(Word and item position data)
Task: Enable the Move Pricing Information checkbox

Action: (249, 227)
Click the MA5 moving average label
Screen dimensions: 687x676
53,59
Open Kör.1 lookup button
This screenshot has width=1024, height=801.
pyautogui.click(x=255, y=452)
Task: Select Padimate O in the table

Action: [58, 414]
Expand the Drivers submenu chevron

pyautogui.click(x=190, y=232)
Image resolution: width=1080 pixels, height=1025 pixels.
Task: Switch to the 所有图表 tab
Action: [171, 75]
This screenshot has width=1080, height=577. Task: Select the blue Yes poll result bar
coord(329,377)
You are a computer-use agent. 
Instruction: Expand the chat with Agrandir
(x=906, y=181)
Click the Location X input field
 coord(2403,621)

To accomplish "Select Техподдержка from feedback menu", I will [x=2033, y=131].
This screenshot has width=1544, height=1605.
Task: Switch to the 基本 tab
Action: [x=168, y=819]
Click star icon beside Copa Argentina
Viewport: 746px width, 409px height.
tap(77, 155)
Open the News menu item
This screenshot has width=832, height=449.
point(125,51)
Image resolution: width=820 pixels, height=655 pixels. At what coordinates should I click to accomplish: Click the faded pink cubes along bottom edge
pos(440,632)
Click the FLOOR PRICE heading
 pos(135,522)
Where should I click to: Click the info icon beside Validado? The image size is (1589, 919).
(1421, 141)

Exercise goal ::
Put every line of the data above into a JSON list of strings, one string per line, leaving out blank lines.

Response ::
[
  "Task: Enable the Move Pricing Information checkbox",
  "Action: (249, 227)",
  "Click the MA5 moving average label",
  "Screen dimensions: 687x676",
  "53,59",
  "Open Kör.1 lookup button",
  "This screenshot has width=1024, height=801.",
  "pyautogui.click(x=255, y=452)",
  "Task: Select Padimate O in the table",
  "Action: [58, 414]",
  "Expand the Drivers submenu chevron",
  "pyautogui.click(x=190, y=232)",
  "Image resolution: width=1080 pixels, height=1025 pixels.",
  "Task: Switch to the 所有图表 tab",
  "Action: [171, 75]",
  "This screenshot has width=1080, height=577. Task: Select the blue Yes poll result bar",
  "coord(329,377)",
  "You are a computer-use agent. ",
  "Instruction: Expand the chat with Agrandir",
  "(x=906, y=181)",
  "Click the Location X input field",
  " coord(2403,621)",
  "To accomplish \"Select Техподдержка from feedback menu\", I will [x=2033, y=131].",
  "This screenshot has width=1544, height=1605.",
  "Task: Switch to the 基本 tab",
  "Action: [x=168, y=819]",
  "Click star icon beside Copa Argentina",
  "Viewport: 746px width, 409px height.",
  "tap(77, 155)",
  "Open the News menu item",
  "This screenshot has width=832, height=449.",
  "point(125,51)",
  "Image resolution: width=820 pixels, height=655 pixels. At what coordinates should I click to accomplish: Click the faded pink cubes along bottom edge",
  "pos(440,632)",
  "Click the FLOOR PRICE heading",
  " pos(135,522)",
  "Where should I click to: Click the info icon beside Validado? The image size is (1589, 919).",
  "(1421, 141)"
]